The Hussar Prospect hosts unrisked 2U Prospective (Recoverable) Resources of some 155 BCFG (155 million MCF) of helium, approximately 173 BCFG (173 million MCF) of hydrogen, and around 1.75 TCFGE (Trillion Cubic Feet Equivalent) of hydrocarbons, making it one of the most potentially lucrative resource basins in the Asia Pacific region.
The Mount Winter Prospect hosts unrisked 2U Prospective (Recoverable) Resources of circa 148 BCFG (148 million MCF) of helium, around 135 BCFG (135 million MCF) of hydrogen, and some 1.22 TCFGE (Trillion Cubic Feet Equivalent) of hydrocarbons. The Mt Winter-1 well was drilled in 1982 to a total depth of 2,650 metres, but did not penetrate the subsalt Heavitree Formation in the region’s Amadeus Basin, the then targeted reservoir, reaching total depth in salt just above it. When penetrated by historic drilling, the Heavitree Formation has flowed gases with unusually high concentrations of both hydrogen and helium, up to 11pc hydrogen and 9pc helium, among the top 5pc of concentrations so far discovered anywhere in the world. GEX is targeting the analogous subsalt Townsend Formation, also in the Amadeus Basin.The Dukas 1 well recently drilled by Santos in the Amadeus Basin, close to the Heavitree Formation, has reported high concentrations of helium and hydrogen.
GEX has an off-take MoU applicable to both Mt Winter and Hussar with Harlequin Energy, although the non-exclusive agreement permits GEX to hold discussions with other potential parties. GEX raised a gross £5m on IPO to support its current programme of work, £2.5m contributed by directors.

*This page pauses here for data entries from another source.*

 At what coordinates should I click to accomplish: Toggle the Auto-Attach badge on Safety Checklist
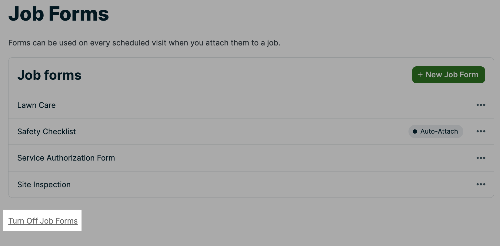point(436,131)
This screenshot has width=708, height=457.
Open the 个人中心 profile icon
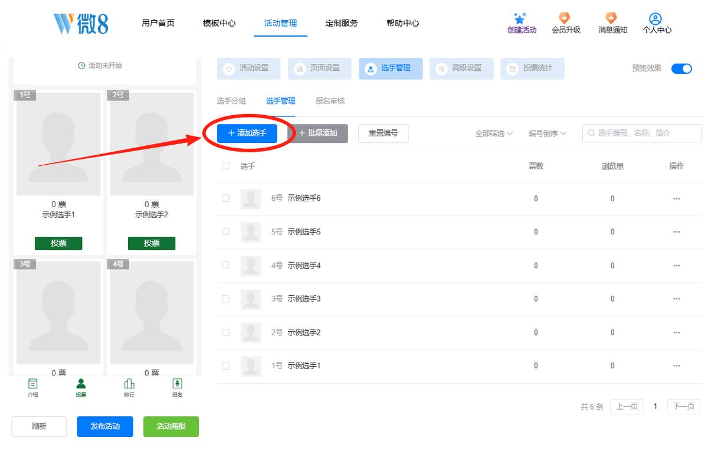655,19
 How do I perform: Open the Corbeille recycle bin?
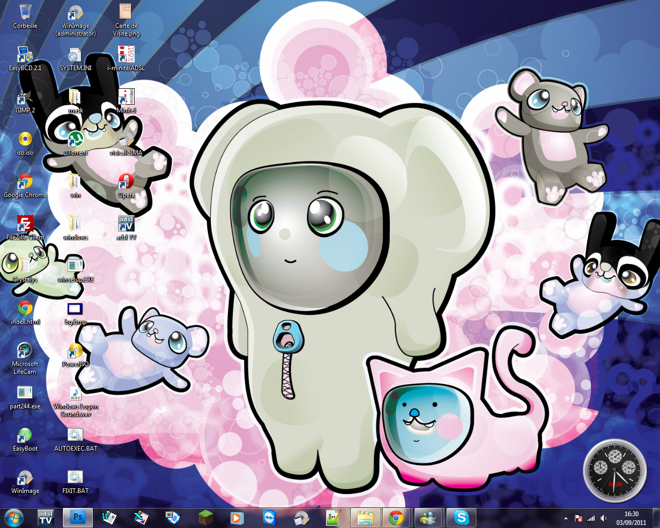coord(25,12)
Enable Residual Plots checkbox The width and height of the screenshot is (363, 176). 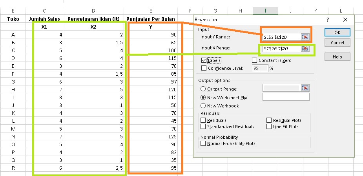[269, 120]
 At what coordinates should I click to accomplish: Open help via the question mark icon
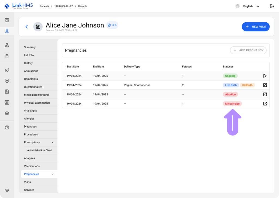[x=7, y=127]
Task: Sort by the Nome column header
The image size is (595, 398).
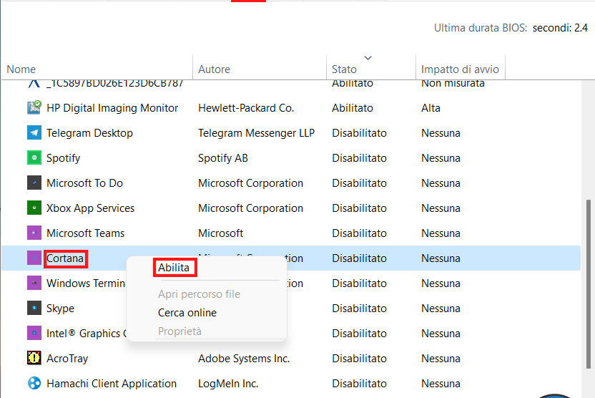Action: point(21,69)
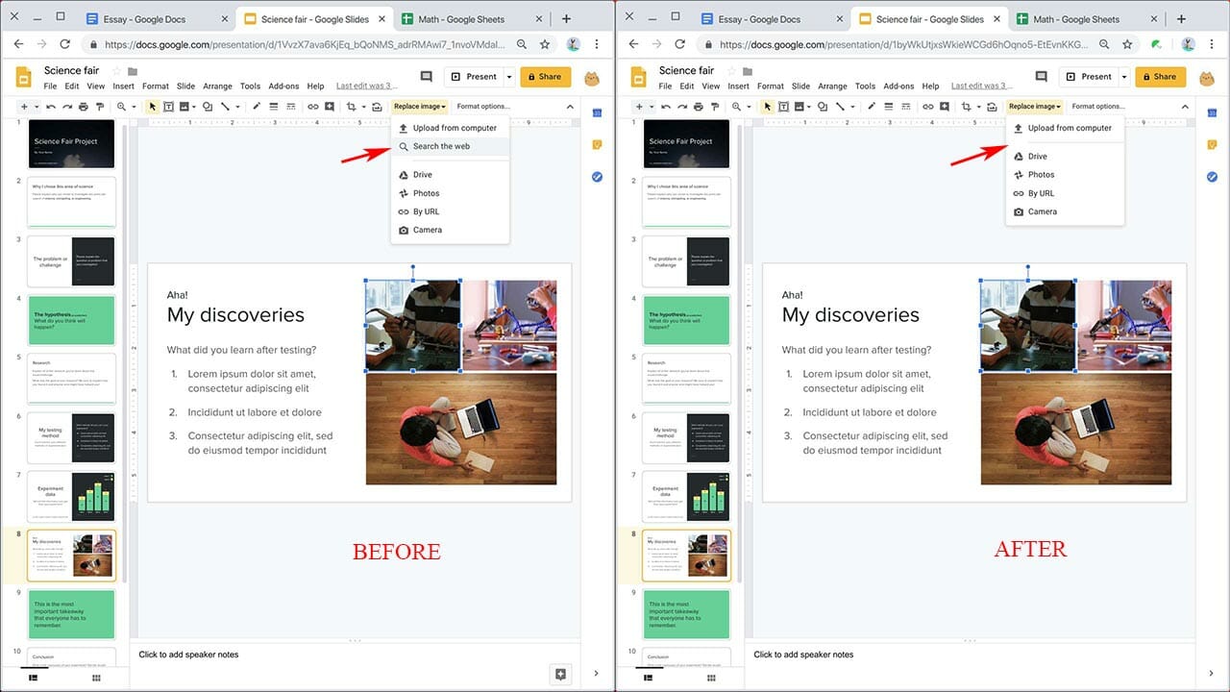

By mid-August GEX was ready to announce details of its Well Re-development Programme, which plans to extend the original well drilled in 1982 from 2040 metres to 3400 total depth metres, seeking to penetrate the targeted Townsend Formation.
A November operations update reported the company was completing the required process for engineering design, HSE and environmental approvals and meeting its obligations under the Native Title Land Access agreement. GEX has advanced negotiations to secure the consent from traditional aboriginal landowners necessary to farm-in to the 75pc interest in the Mt Winter Prospect, and has been advised that ratification of traditional owners approval of the granting process for Mt Winter project is ‘anticipated to complete in December 2024’.
GEX continues to advance a comprehensive conceptual scoping study with an independent international consultancy for a large-scale separation plant for hydrogen, helium and natural gas products at or near the Hussar site. The study will include capital and operating costs estimates and concept estimates of the revenue from gases produced at the wellhead to be sold to third parties under the offtake agreement. It is anticipated first draft of the scoping study will be delivered in January 2025.
While pressing ahead with work at Hussar and Mt Winter, GEX has identified additional high potential re-entry and development targets. The company is evaluating 10 priority re-entry targets from a possible 168 plugged and abandoned wells within its licences ‘with potential to recover material volumes of helium, hydrogen and natural gas’. The top two candidates for re-entry will be determined subject to clarification of ownership rights.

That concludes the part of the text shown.